State v. Perini Corp., 425 N.J. Super. 62 (App. Div. 2012).  N.J.S.A. 2A:14-1.1a establishes a ten-year statute of repose for actions involving alleged deficiencies “in the design, planning, surveying, supervision or construction of an improvement to real property.”  Writing for the panel in this case, Judge Ashrafi faced three issues:  (1) does the ten-year period of repose “run from the substantial completion of a phase or component of a construction project or from completion of the entire project; (2) what is the relevance of multiple and successive certificates of substantial completion in determining the date from which the ten-year period runs; and (3) is a manufacturer that designs and supplies material for a construction project in accordance with customized specifications entitled to protection under the statute of repose?”

The project at issue was a state prison complex that was built in the 1990’s.  The prison’s hot water system began to fail in 2000.  The State sued several defendants on April 28, 2008, more than ten years after most of the prison facilities were already in use, but three days short of ten years after the State issued the last of its certificates of substantial completion for the project.  The trial court granted summary judgment based on the statute of repose.  The State appealed, and the Appellate Division reversed.

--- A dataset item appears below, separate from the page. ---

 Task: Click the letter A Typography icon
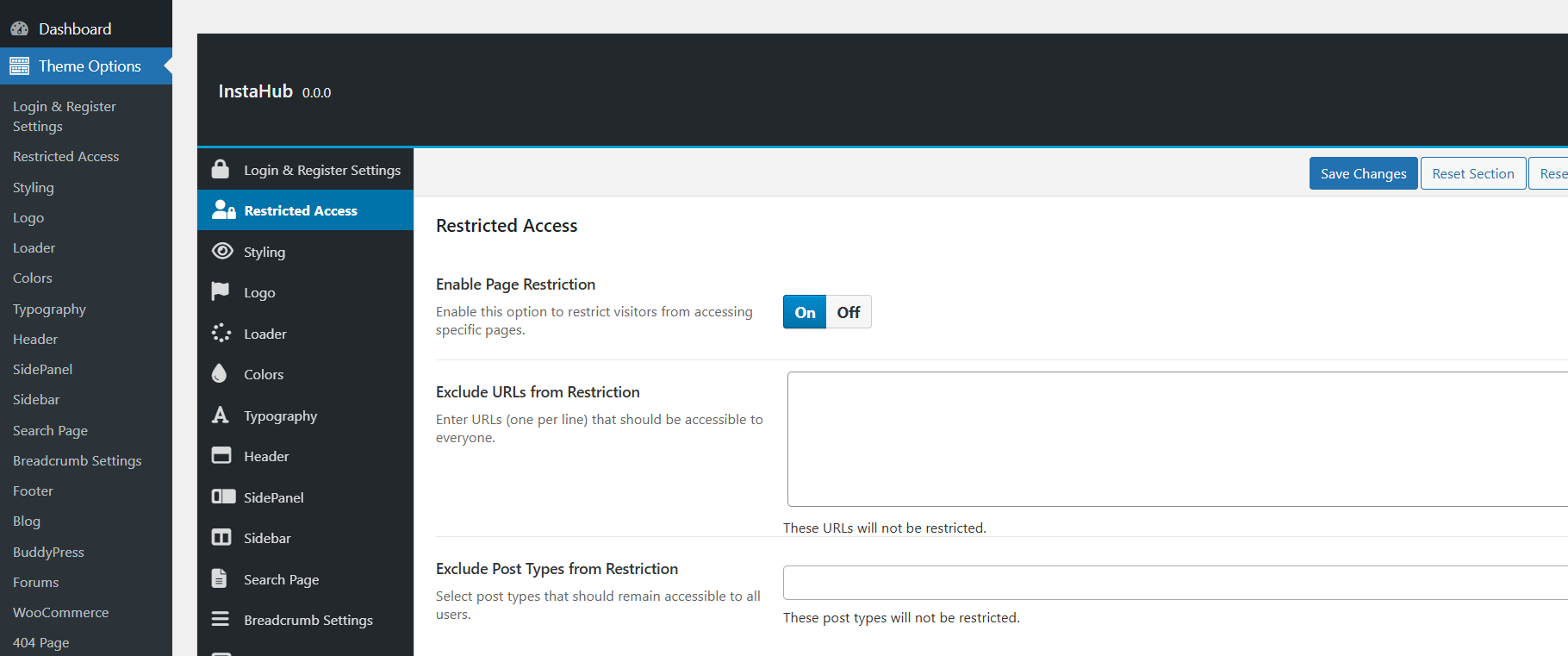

The State argued that only completion of the entire project triggered the statute of repose.  Defendants contended that completion of any phase or component of a project started the statute running as to that phase or component.  Judge Ashrafi found, first, that the hot water system was not separately an “improvement to real property” as contemplated by N.J.S.A 2A:14-1.1a.  As to such a system, he held, subcontractors whose work on the overall project concludes once the component at issue is completed and who have no further duties may rely on the running of the statute of repose because the date they finished working is a clear delineation of the end of their work on the project.  But that conclusion did not apply to defendants here, who had continuing responsibilities on the project.  It would be unworkable to start the statute of repose running at different times for different components where a contractor continues to work on the overall project even after a given component is done.

Judge Ashrafi noted that the parties had the right to determine by contract that any given component constitutes an “improvement to real property” whose completion would trigger the statute of repose.  He concluded, however, that the parties here had not done that.

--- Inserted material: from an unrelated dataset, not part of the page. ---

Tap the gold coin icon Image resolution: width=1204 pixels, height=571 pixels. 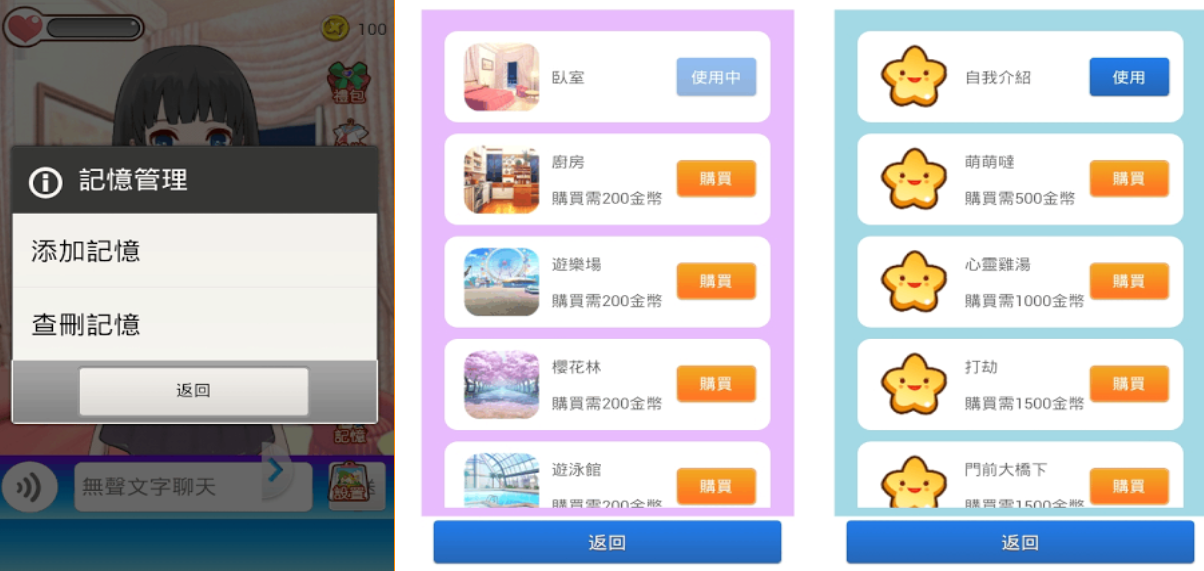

Finally, on the question of whether one of the defendants, who had manufactured pipe for the hot water system but had also performed some design work or work at the site, could invoke the statute of repose, the panel determined that there were genuine disputes of material fact that precluded summary judgment for that defendant.  Manufacturers are not covered by the statute of repose, and whether that defendant’s other activities at the site brought it within the statute would have to await trial.

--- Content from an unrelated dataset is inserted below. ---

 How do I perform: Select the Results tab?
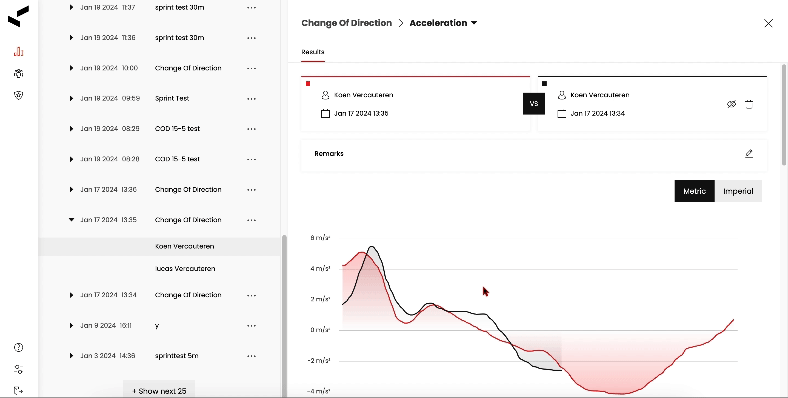(x=313, y=52)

Judge Ashrafi’s opinion is an excellent orientation about the statute of repose.  His answer to the main issues in the case were pragmatic ones that attempt to make the statute workable in the context of a multi-phase project.  Whether defendants will seek Supreme Court review of what the panel acknowledged was an issue of first impression in the context of multi-phase projects, and whether the Court will grant certification if it is sought, remain to be seen.